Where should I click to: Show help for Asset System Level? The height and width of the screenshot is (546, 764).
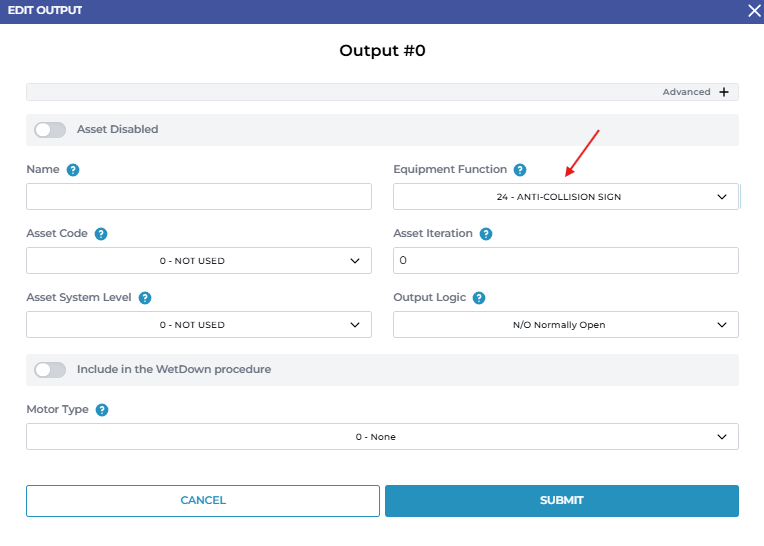[145, 298]
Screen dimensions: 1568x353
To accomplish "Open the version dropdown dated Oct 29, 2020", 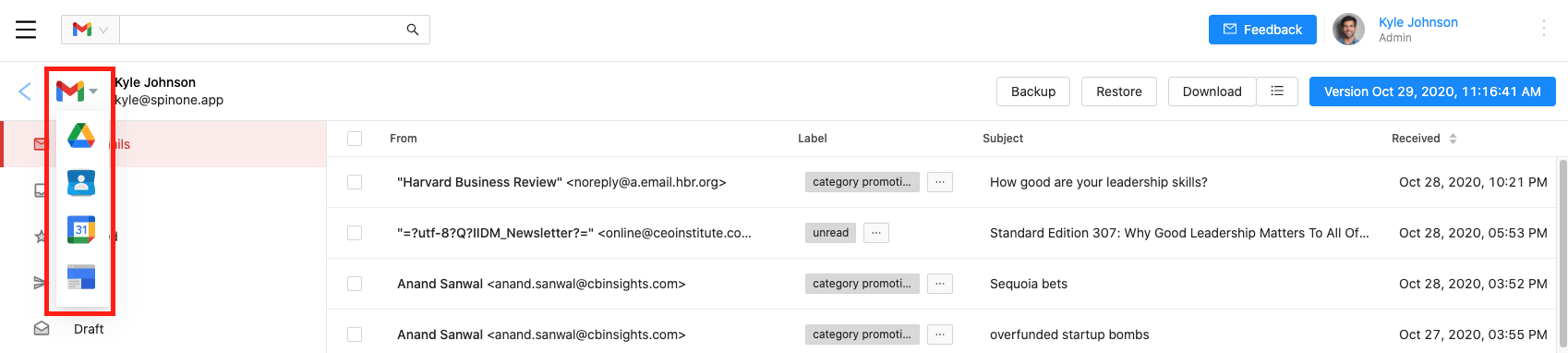I will coord(1432,91).
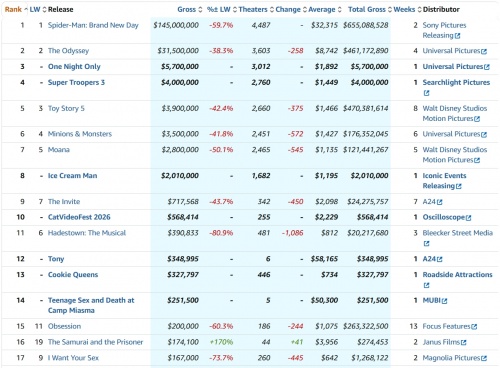
Task: Click external link icon next to Searchlight Pictures
Action: pyautogui.click(x=426, y=93)
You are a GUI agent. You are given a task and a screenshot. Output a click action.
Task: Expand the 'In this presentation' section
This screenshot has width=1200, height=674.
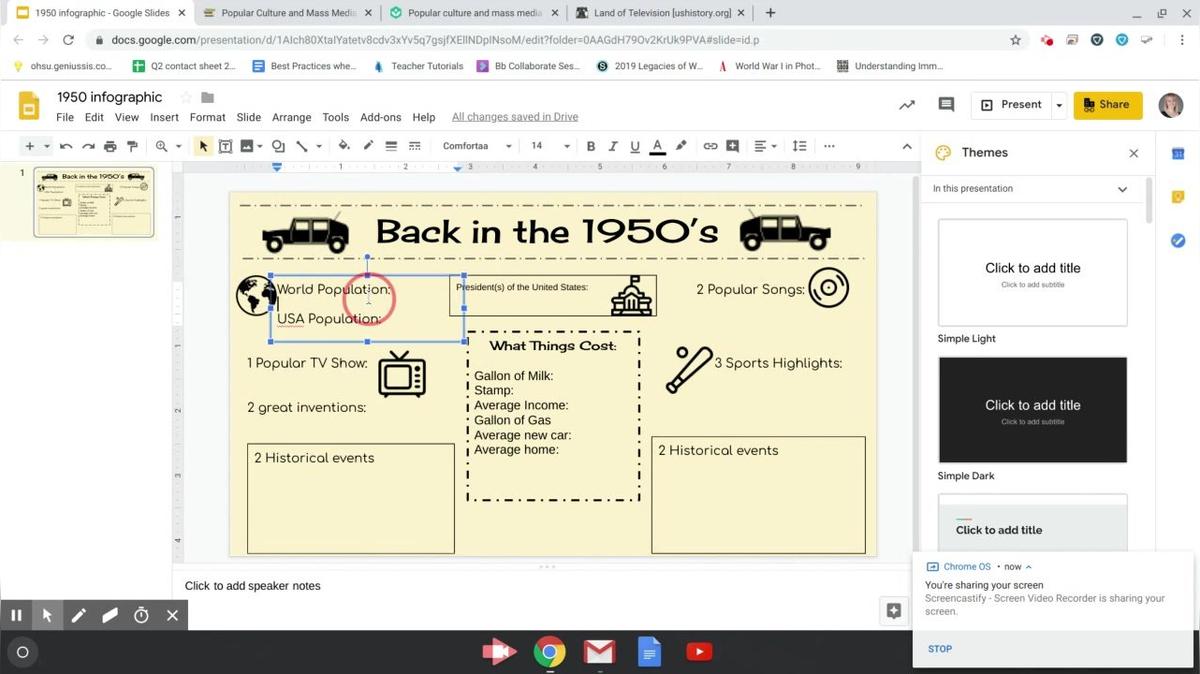click(x=1122, y=189)
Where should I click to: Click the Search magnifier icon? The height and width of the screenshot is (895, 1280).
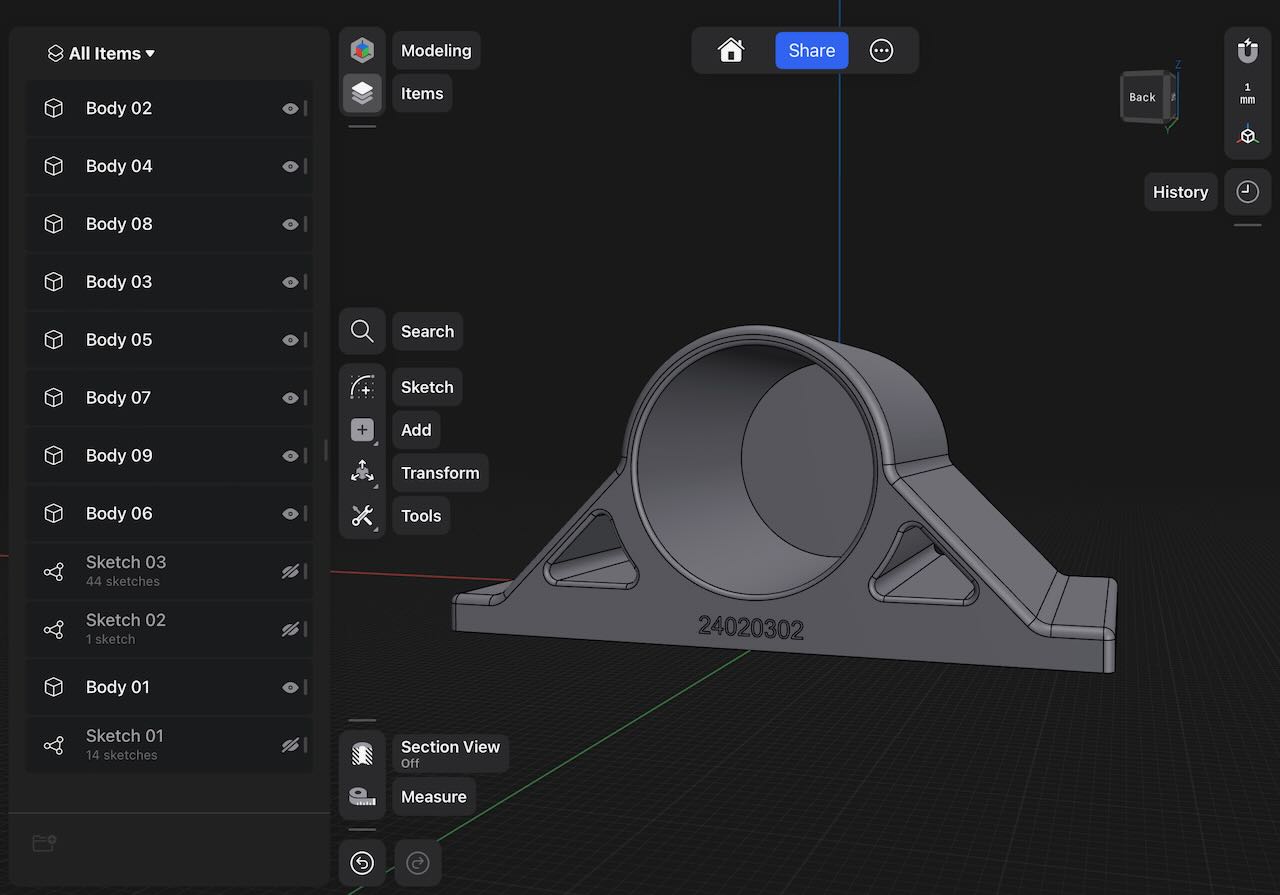(362, 331)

^^^^

An acceptable answer consists of the lines above from the one holding "This screenshot has width=1200, height=674." to the end of the data, repeated exactly and containing no pictures.

This screenshot has width=1200, height=674.
click(x=1122, y=189)
Where should I click to: Click the Search magnifier icon? The height and width of the screenshot is (895, 1280).
(362, 331)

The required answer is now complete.